Using DuckDB for Embeddings and Vector Search

duckdb
embeddings
python
Published

June 14, 2024

DuckDB, with version 1.0.0 released just last week, emphasizing API/format stability and backwards compatibility, is one of my favorite systems for doing data analysis. It’s blazingly fast, helps you avoid running out of memory even when dealing with larger datasets on a single machine and, quoting Hannes Mühleisen, one of its creators, it “doesn’t suck” when it comes to non-core database things like importing CSV or having a decent CLI. Last but not least, SQL is clearly undefeated:

Just in case you feel offended by this diagram: I’m a software engineer and I have trained and deployed generative language models with actual business value since 2021. So I’m in two circles here and I still think there’s a lot of truth in it.

Since I’m working on neural information retrieval use-cases, I was very excited when I heard that DuckDB has array support including distance functions like dot product and cosine and that it also got a vector similarity search extension recently. Equipped with these tools, we can use DuckDB to work with embeddings.

Embeddings

An embedding is a vector representation of data like a text or an image mapped into a vector space in some meaningful way, i.e. data points that are similar in some sense should be close to each other in that vector space. Embeddings are kind of a by-product of training neural networks, because they are an internal representation of the data inside the model. But we can also use their properties for search or recommendation: if we’re able to obtain useful embeddings, we can search for similar content, or for documents that are similar to a query, by searching for documents with similar embedding vectors.

I don’t want to go into more details here about embeddings. If you want to learn more, there are plenty of good explanations. Two articles that I found helpful are

Instead, I want to show you how to store embeddings along with their documents in DuckDB, how to integrate with an embedding model running locally, and how to do vector search with DuckDB.

The examples are in Python, so if you want to follow along, install the required dependencies:

pip install duckdb transformers FlagEmbedding polars

We start by creating a database on disk and connecting to it:

import duckdb

conn = duckdb.connect("embeddings.db")

Loading Data into DuckDB

In order to do vector search, we need some content first, so let’s download some documents and store them in our database. To keep things simple, we’ll use the pre-processed Wikipedia dataset provided by the Wikimedia Foundation as a set of Parquet files. To test the multilingual capabilities of our embedding model, we’ll use the German Wikipedia subset 20231101.de. You can get a nice preview of the data using the Hugging Face dataset viewer:

Wikipedia in the Hugging Face dataset viewer

We can use the new DuckDB integration with Huggingface Datasets that was just announced to fetch the data directly from the hub. Let’s try to verify the 2.85M rows the viewer reports for the German subset with a DuckDB query:

FROM 'hf://datasets/wikimedia/wikipedia/20231101.de/*.parquet'
SELECT count(*) AS count;
count
2845308

The count looks close enough. I was surprised though that it took only a few seconds to run this query on my machine, even though the German Wikipedia subset is more than 5GB compressed data spread over 20 Parquet files. How is that possible?

Problems to work on →
• a. Which German Wikipedia subset does the DuckDB post use to test the embedding model's multilingual capabilities?
• b. From the DuckDB post, print everything from "An embedding is" down to "similar embedding vectors.".
Rely only on the DuckDB post for what comes next.

Material →
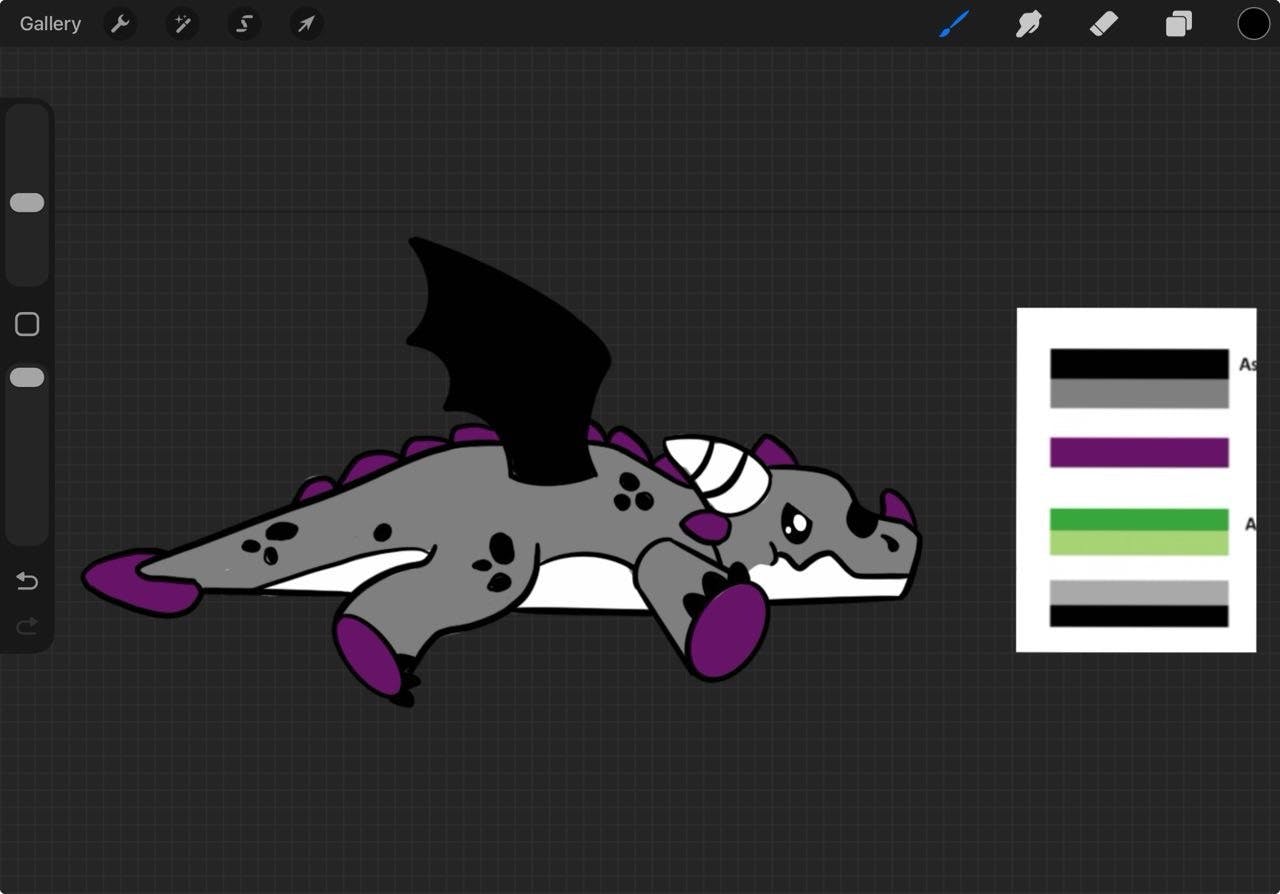Select the Brush tool
Screen dimensions: 1280x894
pyautogui.click(x=954, y=24)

The replies →
• a. 20231101.de

• b.
An embedding is a vector representation of data like a text or an image mapped into a vector space in some meaningful way, i.e. data points that are similar in some sense should be close to each other in that vector space. Embeddings are kind of a by-product of training neural networks, because they are an internal representation of the data inside the model. But we can also use their properties for search or recommendation: if we’re able to obtain useful embeddings, we can search for similar content, or for documents that are similar to a query, by searching for documents with similar embedding vectors.